§ SUPPLIED DATA
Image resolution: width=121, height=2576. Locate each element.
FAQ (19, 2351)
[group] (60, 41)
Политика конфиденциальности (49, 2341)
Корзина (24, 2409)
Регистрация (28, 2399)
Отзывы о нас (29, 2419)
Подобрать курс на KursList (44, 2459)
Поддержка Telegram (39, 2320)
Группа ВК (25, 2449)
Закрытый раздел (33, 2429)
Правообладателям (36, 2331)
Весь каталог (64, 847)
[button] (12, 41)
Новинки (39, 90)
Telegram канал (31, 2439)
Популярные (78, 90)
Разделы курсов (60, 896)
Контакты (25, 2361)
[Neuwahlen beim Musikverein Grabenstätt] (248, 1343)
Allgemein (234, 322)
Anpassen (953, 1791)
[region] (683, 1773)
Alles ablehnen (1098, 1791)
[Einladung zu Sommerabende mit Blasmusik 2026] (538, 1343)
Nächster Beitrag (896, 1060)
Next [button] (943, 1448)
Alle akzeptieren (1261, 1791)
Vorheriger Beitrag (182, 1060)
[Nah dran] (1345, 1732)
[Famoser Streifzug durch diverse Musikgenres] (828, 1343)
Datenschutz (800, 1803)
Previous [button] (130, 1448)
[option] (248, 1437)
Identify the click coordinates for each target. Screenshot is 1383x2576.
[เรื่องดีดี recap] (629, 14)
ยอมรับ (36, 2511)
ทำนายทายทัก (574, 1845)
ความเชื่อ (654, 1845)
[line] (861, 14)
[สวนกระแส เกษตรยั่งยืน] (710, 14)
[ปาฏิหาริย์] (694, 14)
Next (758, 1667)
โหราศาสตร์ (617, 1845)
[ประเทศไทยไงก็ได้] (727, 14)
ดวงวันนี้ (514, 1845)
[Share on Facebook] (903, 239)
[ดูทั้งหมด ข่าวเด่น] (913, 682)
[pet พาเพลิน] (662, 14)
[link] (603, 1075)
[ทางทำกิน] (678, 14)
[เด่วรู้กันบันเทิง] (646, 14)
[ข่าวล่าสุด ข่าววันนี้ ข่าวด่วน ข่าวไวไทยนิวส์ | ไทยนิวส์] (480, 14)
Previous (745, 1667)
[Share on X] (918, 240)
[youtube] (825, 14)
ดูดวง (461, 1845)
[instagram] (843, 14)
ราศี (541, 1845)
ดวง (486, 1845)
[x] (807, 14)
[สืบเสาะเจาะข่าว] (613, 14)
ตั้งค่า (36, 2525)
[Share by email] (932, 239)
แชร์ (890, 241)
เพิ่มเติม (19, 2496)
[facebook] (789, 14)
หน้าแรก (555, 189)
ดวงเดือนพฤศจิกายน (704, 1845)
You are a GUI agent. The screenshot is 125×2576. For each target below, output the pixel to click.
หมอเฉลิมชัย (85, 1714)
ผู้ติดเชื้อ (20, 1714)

§ PROBLEM
Output the listing above word for word.

§ WRITTEN REPLY
Image resolution: width=121, height=2576. Locate each element.
FAQ (19, 2351)
[group] (60, 41)
Политика конфиденциальности (49, 2341)
Корзина (24, 2409)
Регистрация (28, 2399)
Отзывы о нас (29, 2419)
Подобрать курс на KursList (44, 2459)
Поддержка Telegram (39, 2320)
Группа ВК (25, 2449)
Закрытый раздел (33, 2429)
Правообладателям (36, 2331)
Весь каталог (64, 847)
[button] (12, 41)
Новинки (39, 90)
Telegram канал (31, 2439)
Популярные (78, 90)
Разделы курсов (60, 896)
Контакты (25, 2361)
[Neuwahlen beim Musikverein Grabenstätt] (248, 1343)
Allgemein (234, 322)
Anpassen (953, 1791)
[region] (683, 1773)
Alles ablehnen (1098, 1791)
[Einladung zu Sommerabende mit Blasmusik 2026] (538, 1343)
Nächster Beitrag (896, 1060)
Next [button] (943, 1448)
Alle akzeptieren (1261, 1791)
Vorheriger Beitrag (182, 1060)
[Nah dran] (1345, 1732)
[Famoser Streifzug durch diverse Musikgenres] (828, 1343)
Datenschutz (800, 1803)
Previous [button] (130, 1448)
[option] (248, 1437)
Identify the click coordinates for each target. Screenshot is 1383x2576.
[เรื่องดีดี recap] (629, 14)
ยอมรับ (36, 2511)
ทำนายทายทัก (574, 1845)
ความเชื่อ (654, 1845)
[line] (861, 14)
[สวนกระแส เกษตรยั่งยืน] (710, 14)
[ปาฏิหาริย์] (694, 14)
Next (758, 1667)
โหราศาสตร์ (617, 1845)
[ประเทศไทยไงก็ได้] (727, 14)
ดวงวันนี้ (514, 1845)
[Share on Facebook] (903, 239)
[ดูทั้งหมด ข่าวเด่น] (913, 682)
[pet พาเพลิน] (662, 14)
[link] (603, 1075)
[ทางทำกิน] (678, 14)
[เด่วรู้กันบันเทิง] (646, 14)
[ข่าวล่าสุด ข่าววันนี้ ข่าวด่วน ข่าวไวไทยนิวส์ | ไทยนิวส์] (480, 14)
Previous (745, 1667)
[Share on X] (918, 240)
[youtube] (825, 14)
ดูดวง (461, 1845)
[instagram] (843, 14)
ราศี (541, 1845)
ดวง (486, 1845)
[x] (807, 14)
[สืบเสาะเจาะข่าว] (613, 14)
ตั้งค่า (36, 2525)
[Share by email] (932, 239)
แชร์ (890, 241)
เพิ่มเติม (19, 2496)
[facebook] (789, 14)
หน้าแรก (555, 189)
ดวงเดือนพฤศจิกายน (704, 1845)
You are a GUI agent. The screenshot is 125×2576. For each target below, output the pixel to click.
หมอเฉลิมชัย (85, 1714)
ผู้ติดเชื้อ (20, 1714)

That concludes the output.